When I clicked on it again, I got this:
I don’t want to try again, because I’m not sure it failed. So I check Twitter, and see this:
Damn! I didn’t want that!
This tweet has no context other than me and Bitly. Worse, it looks like a spam. Or like I’d been phished or hijacked in some way. At no time in the history of my blogging or tweeting have I ever uttered a single URL, let alone a shortened one. Or, if I did, I’m sure the context was clear.
This isn’t even a “copy.” It should say “tweet,” if it were to have any meaning at all. I guess I should have written something in the box above. But would that have worked? I dunno.
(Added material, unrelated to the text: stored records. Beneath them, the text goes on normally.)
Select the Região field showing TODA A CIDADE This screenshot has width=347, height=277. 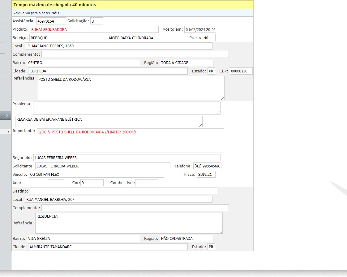click(186, 63)
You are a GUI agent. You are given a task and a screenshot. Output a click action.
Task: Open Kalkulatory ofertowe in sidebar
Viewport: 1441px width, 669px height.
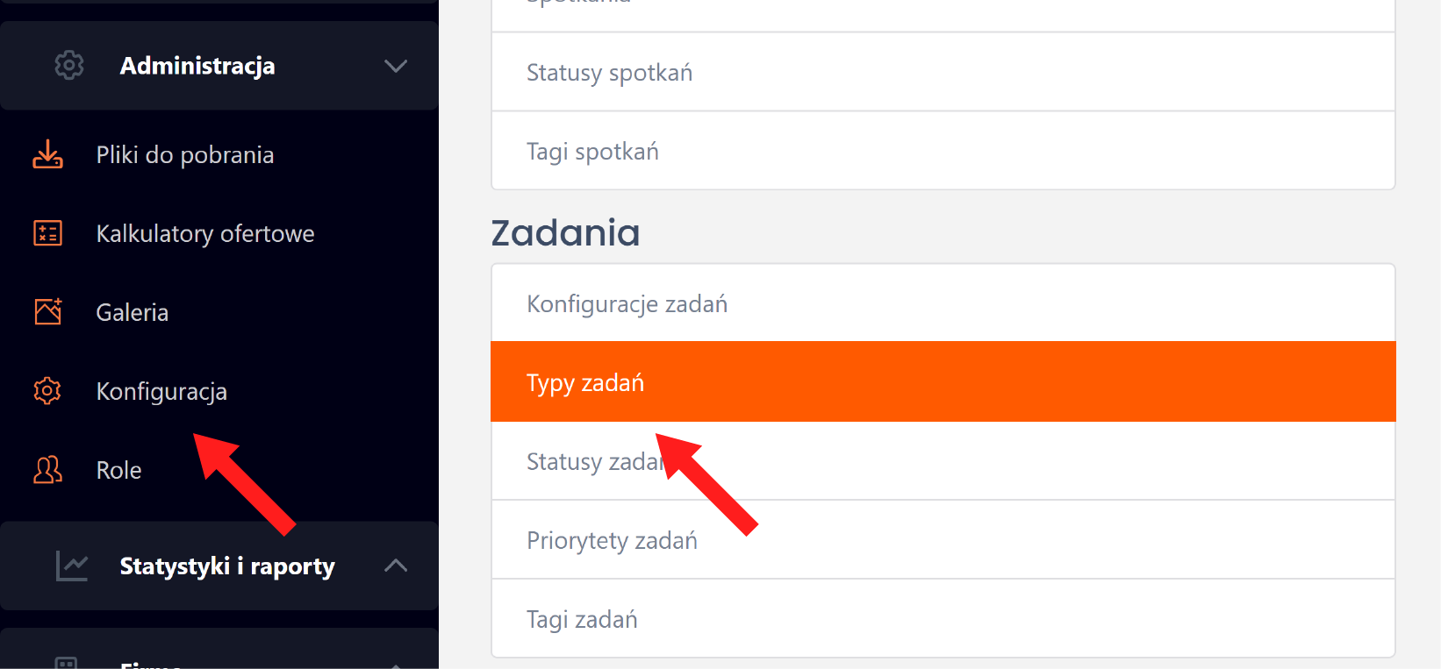pyautogui.click(x=205, y=234)
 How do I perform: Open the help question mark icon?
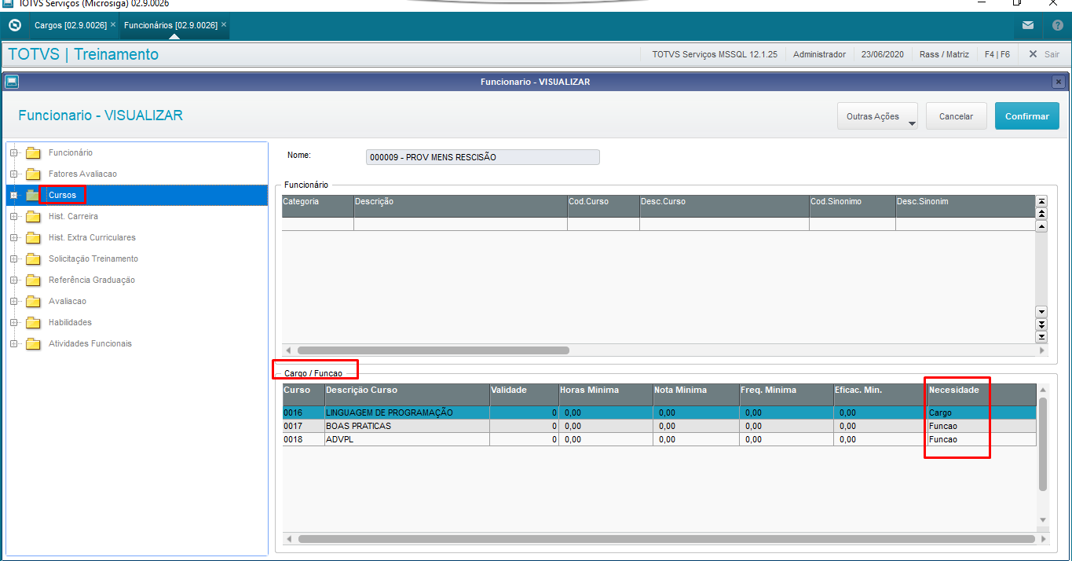[1057, 26]

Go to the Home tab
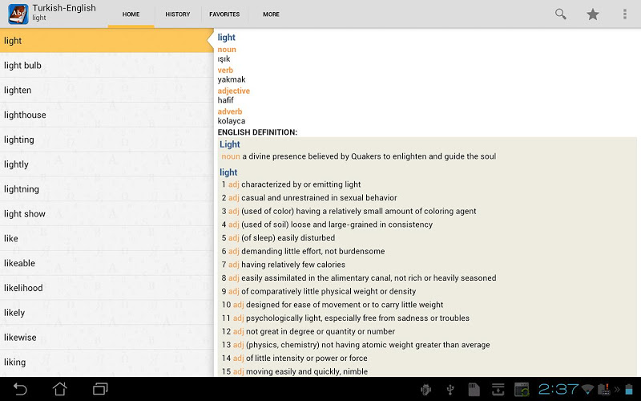[x=131, y=14]
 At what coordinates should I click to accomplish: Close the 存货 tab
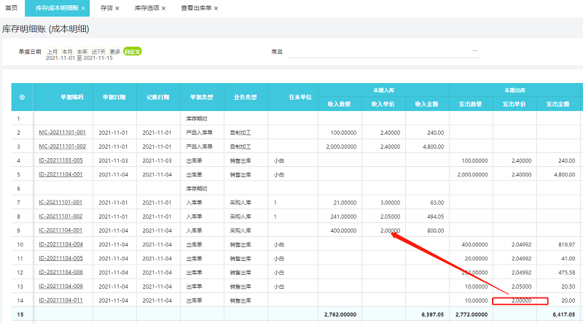(x=117, y=8)
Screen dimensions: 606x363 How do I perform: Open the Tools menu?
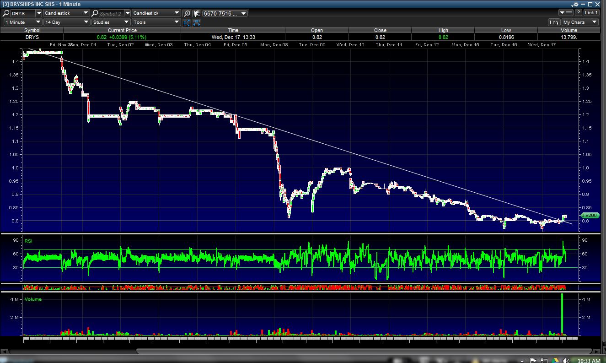pyautogui.click(x=156, y=22)
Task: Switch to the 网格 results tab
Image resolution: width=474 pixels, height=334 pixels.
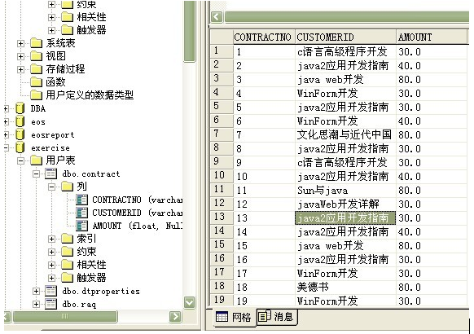Action: point(234,317)
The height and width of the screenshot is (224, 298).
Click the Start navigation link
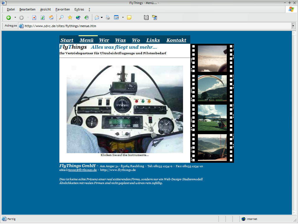pos(67,40)
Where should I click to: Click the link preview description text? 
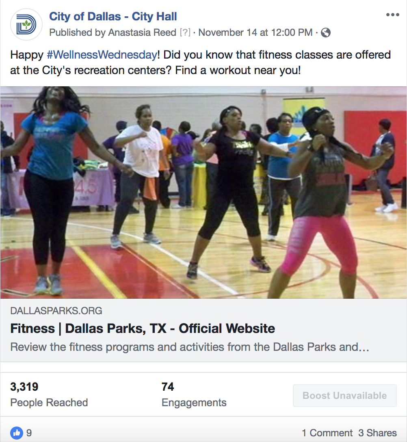190,347
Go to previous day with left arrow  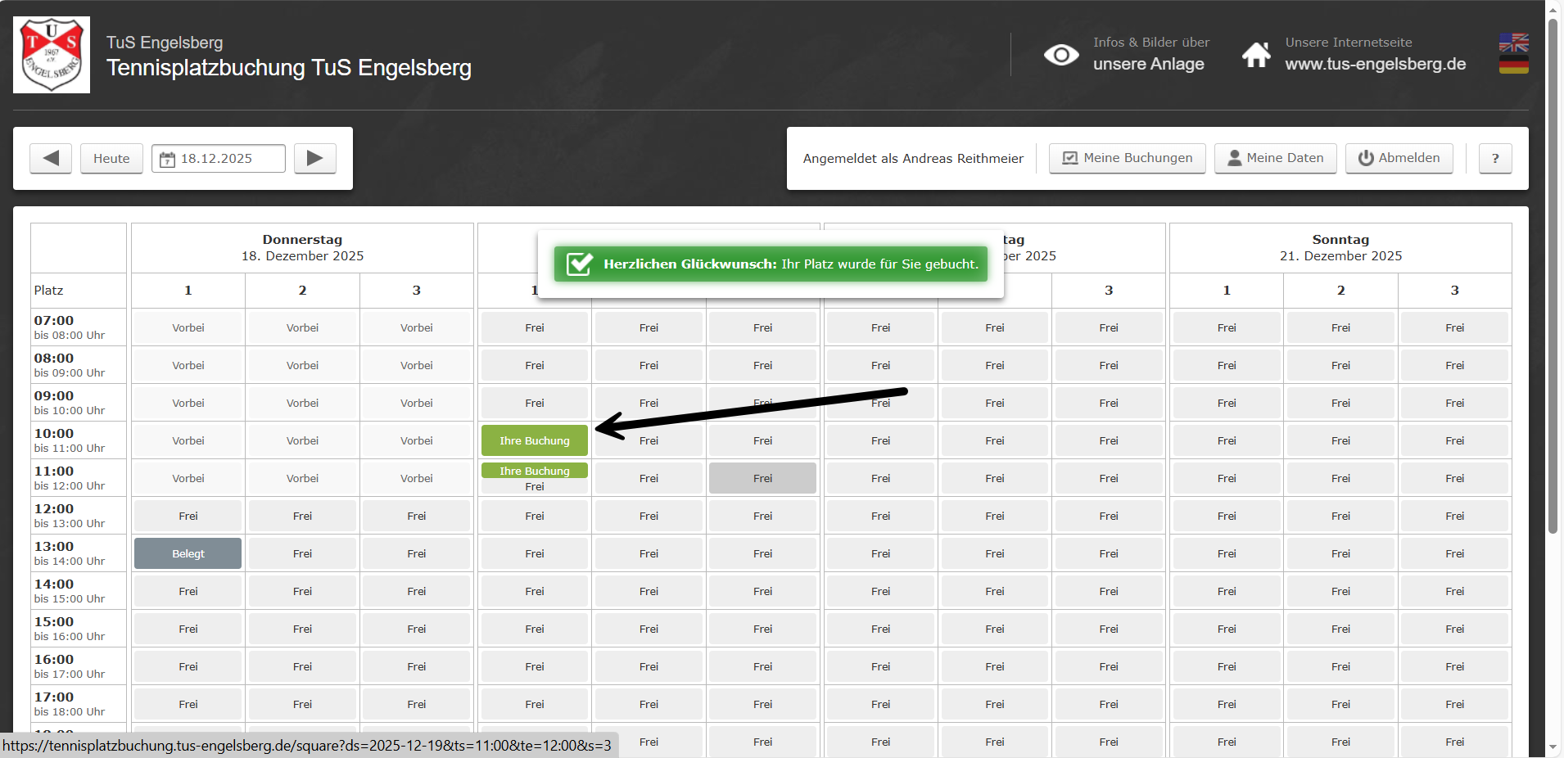tap(51, 158)
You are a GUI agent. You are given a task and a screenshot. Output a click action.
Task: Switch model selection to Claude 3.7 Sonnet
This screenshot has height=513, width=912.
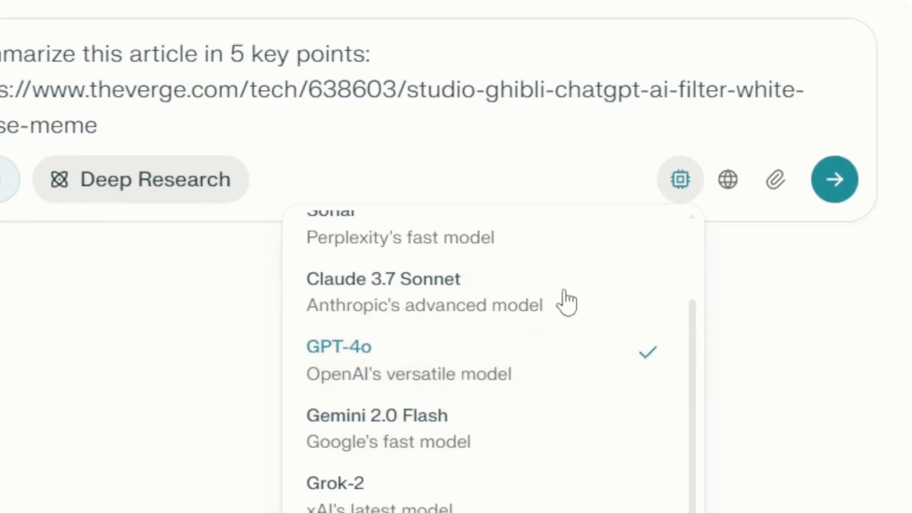point(383,279)
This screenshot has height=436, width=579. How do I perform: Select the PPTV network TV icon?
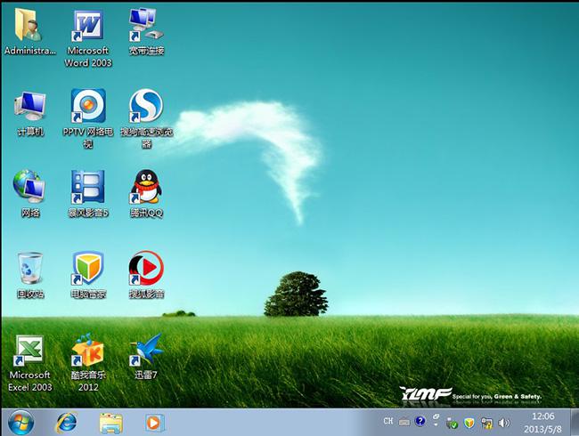87,107
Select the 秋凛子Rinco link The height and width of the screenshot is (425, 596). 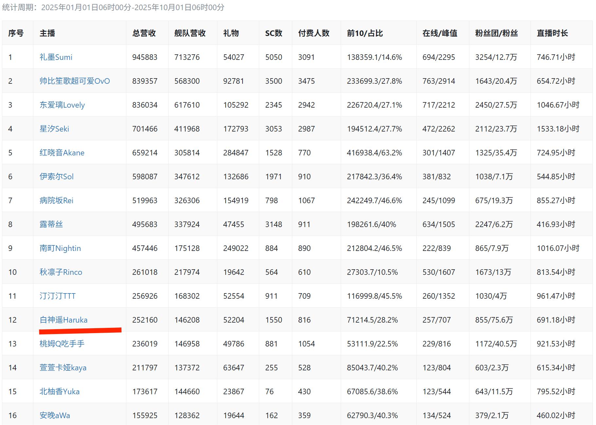tap(61, 272)
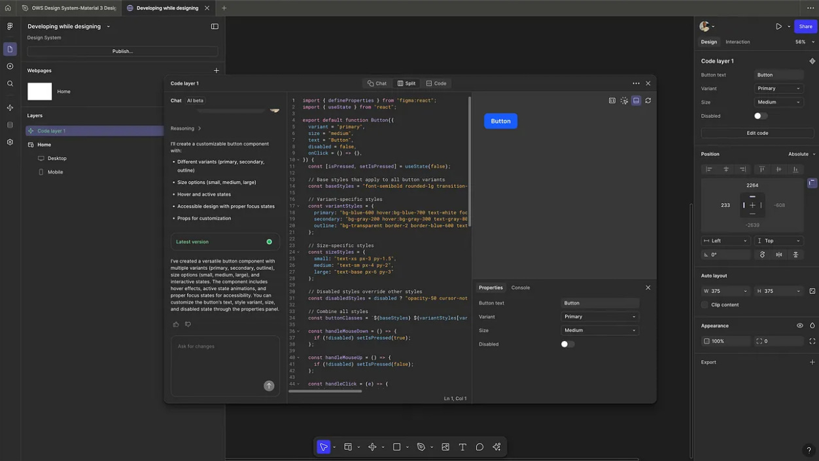
Task: Add a new webpage with plus icon
Action: [x=217, y=71]
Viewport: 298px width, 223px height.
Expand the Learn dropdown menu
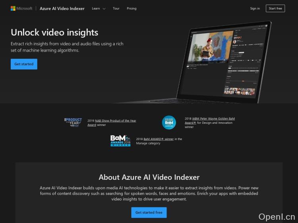pos(96,8)
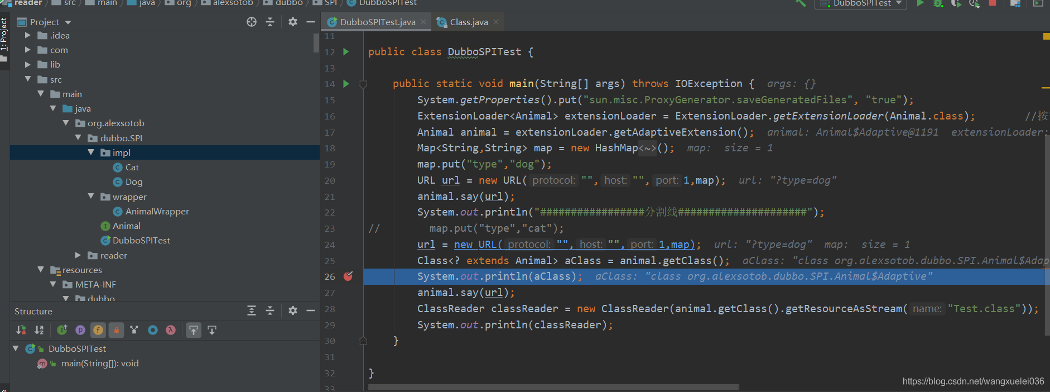Toggle show fields filter in Structure
Screen dimensions: 1050x392
(x=98, y=330)
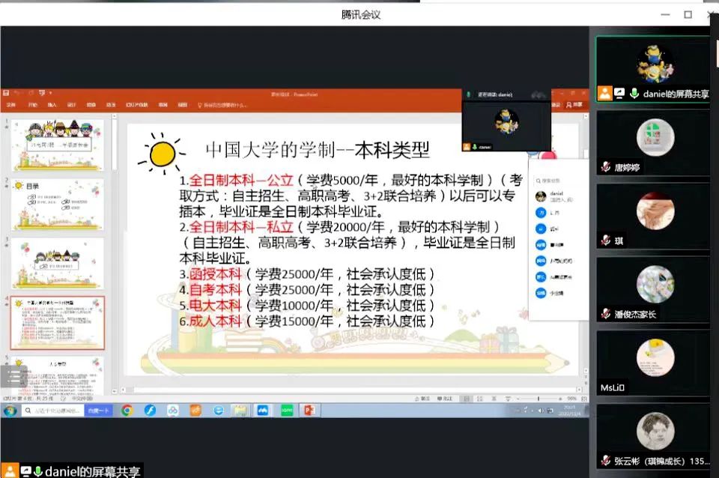719x478 pixels.
Task: Click the 百度一下 search button on taskbar
Action: (x=98, y=411)
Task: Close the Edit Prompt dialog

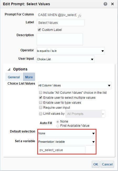Action: pos(112,4)
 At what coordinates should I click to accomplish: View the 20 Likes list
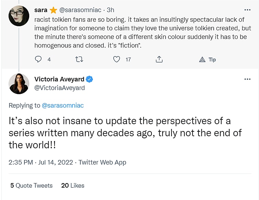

So I just went through the routine again, this time hitting the blue button that says COPY in orange. I did that for Dave’s post, and this one after I published it, and the result is this normal-form tweet: https://twitter.com/dsearls/status/207856808012951553
It is also now clear to me that the box is for writing a tweet to which the shortlink will be appended. But usually I don’t like to append links, but to work them into the text of the tweet.
Bottom lines:
- As Rebecca Greenfield says in The Atlantic Wire, Bit.ly Isn’t Really a Link Shortener Any More. Too bad.
- It still works, but the new routine now takes three clicks rather than two, and is far more complicated. The curation does work,, for now. When I go to Bitly.com, below “Welcome to the new bitly,” I see “1–10 OF 900 BITMARKS.” I can also search them. That’s cool. But I’d rather have something in my own personal cloud. And I’d pay Bitly, or anybody who values my independence, for helping me build that.
Mark these words: The next trend is toward independence for individuals, whether they be users or customers. Yet another new dependency is not what anybody wants. Dependencies like Bitly’s new one are a problem, not a solution. Bitly, Facebook, Google and Twitter making their APIs work together does not solve the dependency problem, any more than federations among plantations makes slaves free.
The end-to-end nature of the Net promised independence in the first place. When client-server became calf-cow in 1995, we sold out that promise, and we’ve been selling it out, more and more, ever since.
Now we need to take it back. Hats off to Bitly for making that abundantly clear.